Visits to two urban greenways, the High Line and Hudson River Park, near Smart Design’s offices, provided an opportunity to use this sensual awareness while focusing intently on natural solutions. Reframing the challenge as a functional approach, the designers asked themselves questions like “How does nature store water?” and “How does nature collect water?” Through Dorfman’s story-telling and by looking at examples on the AskNature.org site, they learned about examples that ranged from the corky tuber, a giant 700-pound water-filled tuber that grows under the ground yet throws out a few tiny shoots on the surface to alert animals about its water levels, to the ways that camels self-regulate water consumption due to availability.
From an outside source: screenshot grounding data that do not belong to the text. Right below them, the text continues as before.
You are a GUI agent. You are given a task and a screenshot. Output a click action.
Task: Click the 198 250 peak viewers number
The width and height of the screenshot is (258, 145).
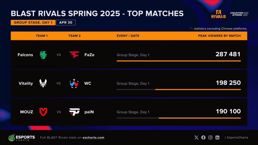click(x=228, y=83)
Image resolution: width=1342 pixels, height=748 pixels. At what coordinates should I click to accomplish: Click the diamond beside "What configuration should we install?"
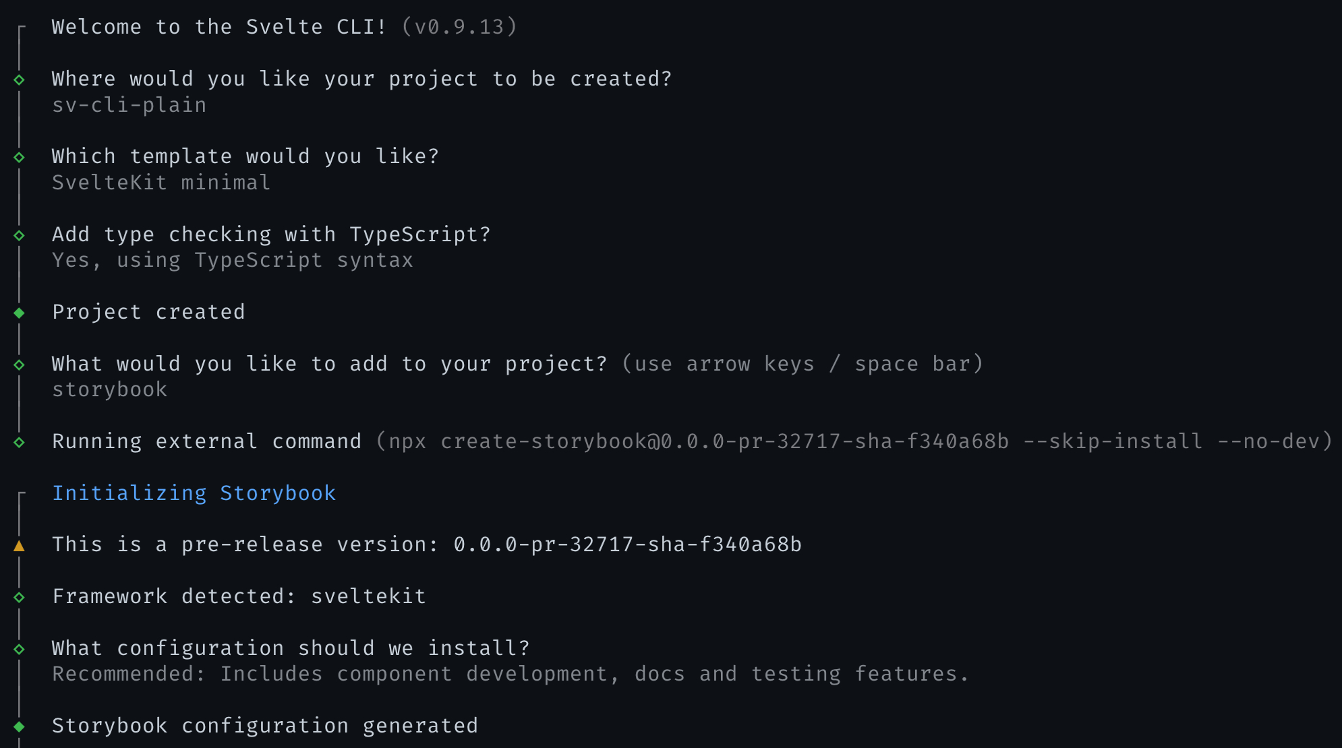point(20,649)
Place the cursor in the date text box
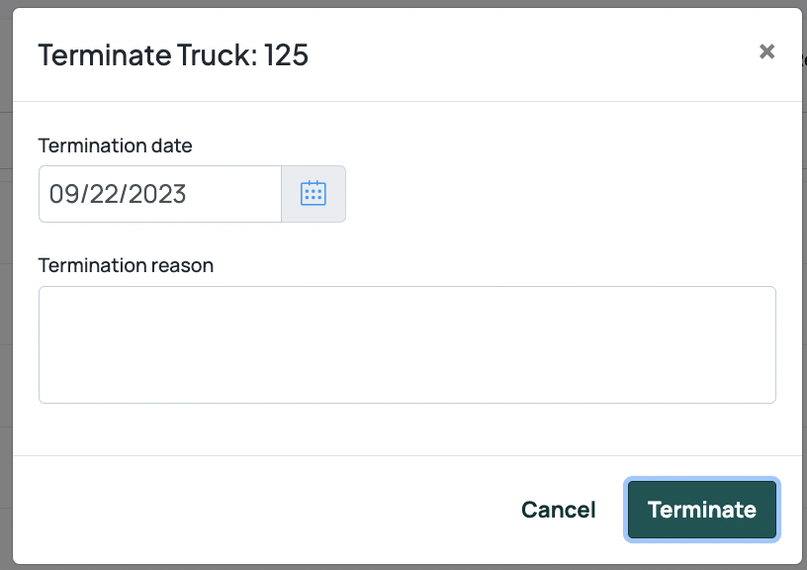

Although the designers were inspired by the natural examples, they quickly found a more actionable solution in the Life’s Principles; a chart created by the Biomimicry Guild to illustrate how the earth regulates and conserves resources within its own giant ecosystem. Examining this representation of nature’s complex systems, the designers realized that their solution would not come directly from an organism, but from this entire system as a whole: These core principles for life could work as a metaphor for a city, inspiring and informing solutions to make a healthier and smarter environment.
Click here to view the illustration in a larger size. The understanding of Life’s Principles is constantly evolving; please visit www.biomimicryinstitute.org to ensure you have the most current representation.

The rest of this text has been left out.